Mientras trabajadores esperan resoluciones, las críticas aumentan en contra de la jueza por su actividad en TikTok y supuestos lujos personales.
Quintana Roo (Marcrix Noticias).– La jueza Osiris Arlette Meza Pérez continúa en el centro de la polémica en Quintana Roo, luego de nuevas críticas por supuestamente no atender casos laborales pendientes, en medio del reciente escándalo de corrupción que golpea al Poder Judicial del estado.
El caso tomó fuerza después de declaraciones del magistrado presidente del Tribunal Superior de Justicia, Heyden Cebada Rivas, quien reveló que jueces han sido sorprendidos solicitando dinero para agilizar trámites, frenar expedientes o influir en sentencias.
Aunque Osiris Meza no ha sido señalada directamente por actos de corrupción, su nombre volvió a ser mencionado por el rezago en asuntos laborales, audiencias diferidas y expedientes que, según inconformes, continúan sin resolverse.
La molestia también ha crecido por el contraste entre las demoras denunciadas en tribunales y la presencia pública de la jueza en redes sociales, donde usuarios cuestionan publicaciones relacionadas con viajes, estilo de vida y actividades personales.
Para diversos sectores, el tema no se limita a redes sociales, sino a una presunta desconexión entre la responsabilidad del cargo y la situación de trabajadores que esperan indemnizaciones, reinstalaciones o resoluciones en conflictos laborales.
El escándalo dentro del Poder Judicial no es menor. Desde septiembre de 2025, más de 10 personas juzgadoras habrían sido separadas de sus funciones por presuntas malas prácticas, entre ellas sobornos, retrasos deliberados y decisiones que supuestamente beneficiaban a una de las partes en juicio.

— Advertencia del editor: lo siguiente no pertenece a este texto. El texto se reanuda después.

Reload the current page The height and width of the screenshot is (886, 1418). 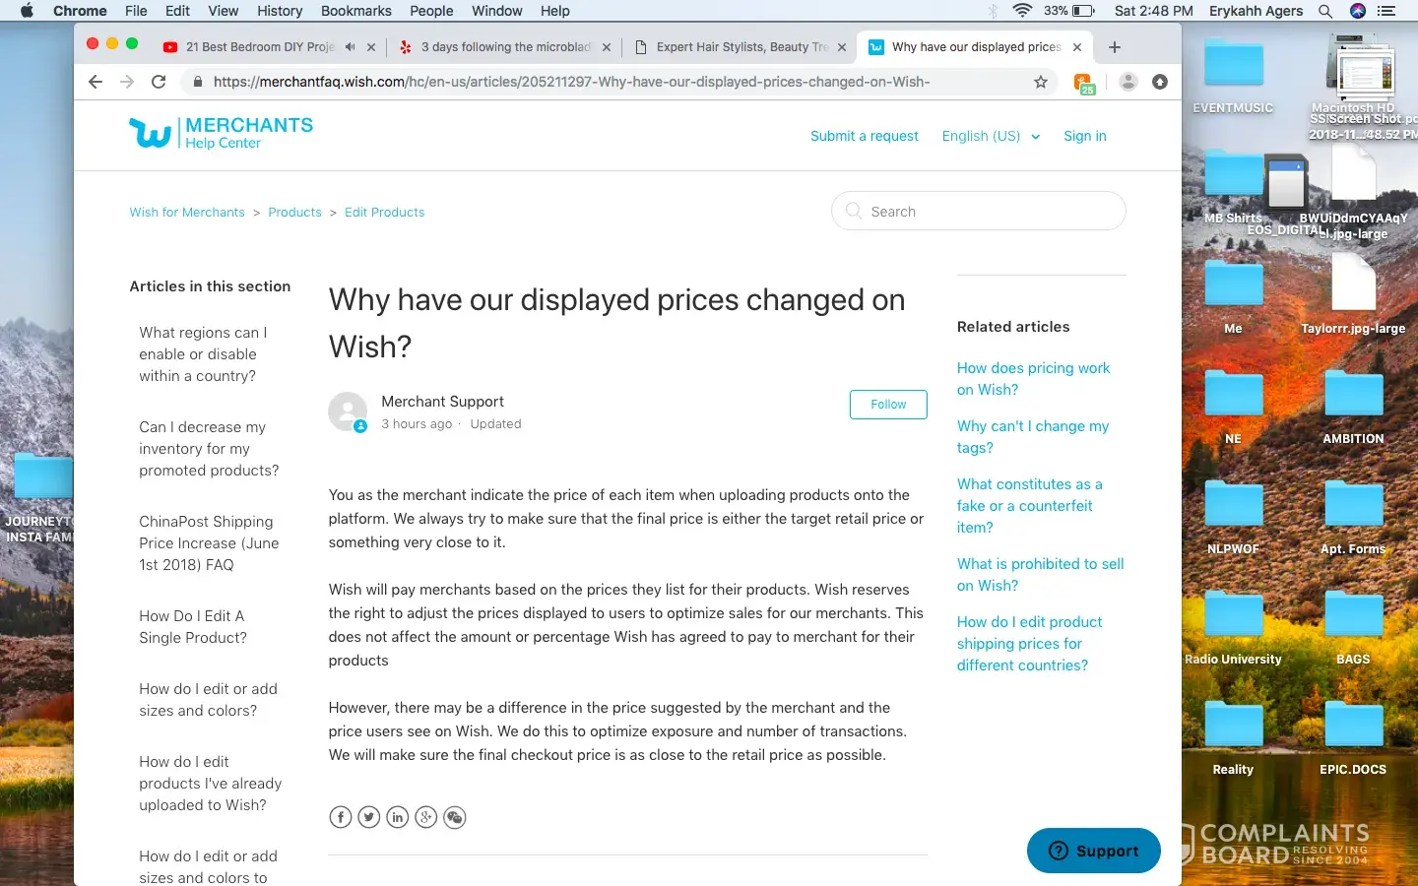coord(159,82)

Incluso, en Playa del Carmen se reportaron casos de jueces sorprendidos en flagrancia presuntamente solicitando dinero para “mover” procesos judiciales.
Las investigaciones surgieron a partir de denuncias ciudadanas presentadas ante el Tribunal de Disciplina Judicial, lo que evidenció la presión social para exhibir irregularidades dentro del sistema.
En este contexto, ciudadanos y trabajadores consideran que cada expediente detenido, cada audiencia pospuesta y cada resolución que no llega aumenta la desconfianza hacia las instituciones encargadas de impartir justicia.
El pasado nombramiento de la jueza en 2025 también fue recordado por críticos, quienes en ese momento señalaron presunto favoritismo y falta de transparencia en el proceso.
Ahora, sin resultados visibles para algunos sectores inconformes, esas dudas resurgen en medio de una crisis que ya no sólo es de percepción, sino también de credibilidad para el Poder Judicial de Quintana Roo.